There is a lot of local material in the museum, including a Cape Verdean quilt made by Virginia Pena and given to Burgo in recognition of her efforts in curating this exhibit. Pena, a painter who is also renown for her quilts, will have her work on display at the museum. Other artists whose work is on display include Eva Brito of New Bedford and Aminah Fernandes Pilgrim.
If music is of particular interest, there is a display about Pena's son, the late Paul Pena, whose blues style music brought him international recognition for his his album “New Train” and song “Jet Airliner,” which was recorded by The Steve Miller Band. He was also featured in the award-nominated documentary “Genghis Blues” about the blind singer's trip to Tuva to learn throat singing.
“I've always wanted to know about Cape Verde,” artist Leslie Gomes Preston said. Preston grew up on Nantucket and now lives in Hyannis. Her paintings will be on display and for sale in the Kriolas room in the museum and she and her daughter, Lisa Preston, a jewelry maker, will be volunteering at the museum. Lisa Preston's earrings and necklaces often features the colors of the flag of Cape Verde and will also be for sale.
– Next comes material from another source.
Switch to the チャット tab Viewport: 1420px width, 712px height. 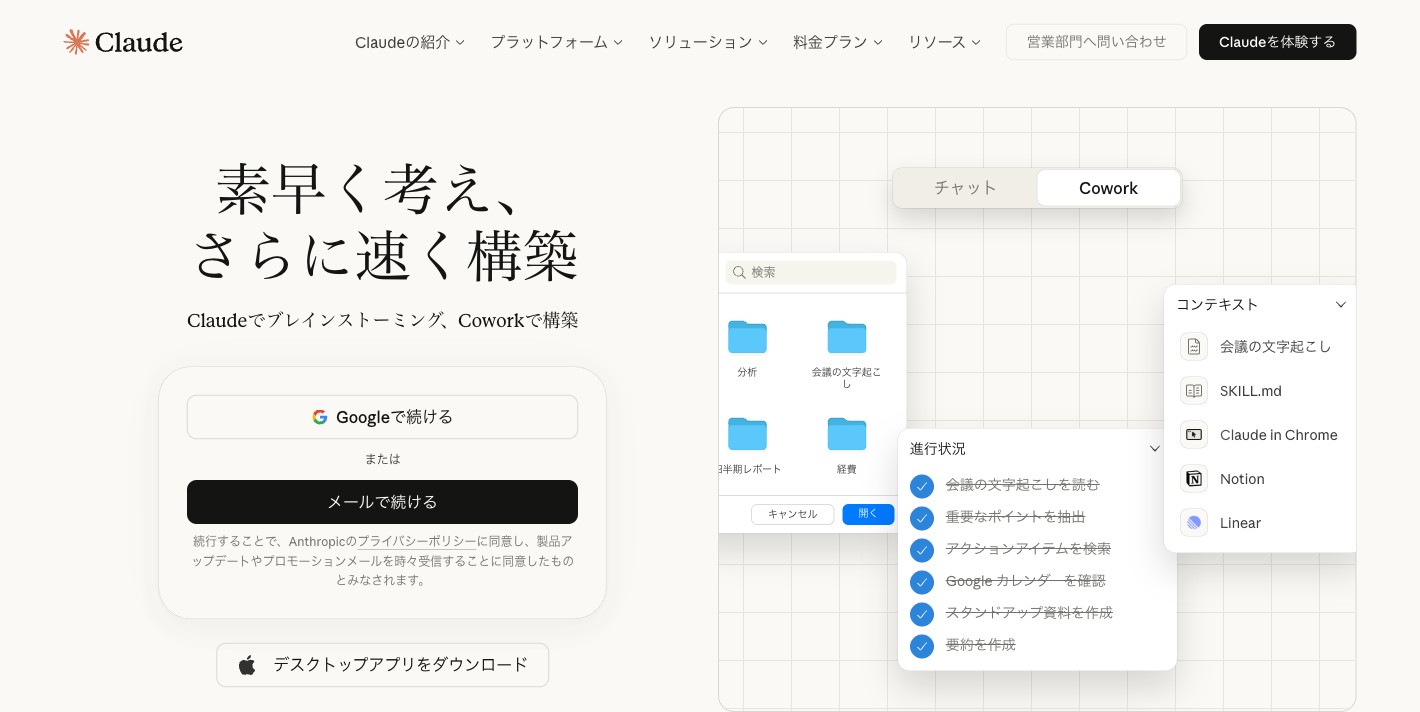(965, 188)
Lisa Preston said she has always wanted to know more about her Cape Verdean roots and sees the museum as an opportunity to provide that information. The younger Preston said she speaks Portuguese and Spanish, but always wanted to learn the Cape Verde creole (kriolu). Burgo said that learning opportunity will be available at the museum. She said there will be other studio events held there as well.
The museum is all about the Cape Verdean term “D'junta mon,” which means “hands helping hands,” said Burgo. Leslie and Lisa Preston said they will be there to volunteer their services to the operation of the museum.
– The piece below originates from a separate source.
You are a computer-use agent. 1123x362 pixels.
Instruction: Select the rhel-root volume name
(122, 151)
“I'll teach them as much as I can about the whole exhibit. They will be my first member partners,” Burgo said.
“Whatever they need me to do, I'm here,” Lisa Preston added. “As a people we take nothing and turn it into something.”
The plan is to open the museum each Friday starting June 8 from 10 a.m. to 2 p.m. along with the open house schedule for the cultural center. There will be no admission fee initially, Burgo said, but there may be a modest one in the future. She will be writing grants to assist with costs and to fund language courses.
Burgo said this week she has established non-profit status for the museum working through the Brockton Cape Verdean Association. “In Brockton they love the idea of assisting us with this and becoming a partner.” Burgo said.
Brockton does not have a Cape Verdean museum, she added. There is one in Rhode Island and the Zion Union Heritage Museum in Hyannis, which is dedicated to African-American and Cape Verdean-American history. The Brockton association wants to bring some of their youth groups down to participate in the second annual Cape Verdean Festival scheduled for July 14 in Brooks Park, Burgo said.
She said Warren Miranda is organizing the festival activities. Because of the Fourth of July celebration and a Cape Verdean festival in Rhode Island on July 8, Burgo said it is not feasible to schedule the Harwich festival on Cape Verde Independence Day, July 5.
Burgo said she'd love to see many more young people get involved. She will be working with teachers in area schools to draw interest in internships at the museum and with the festival.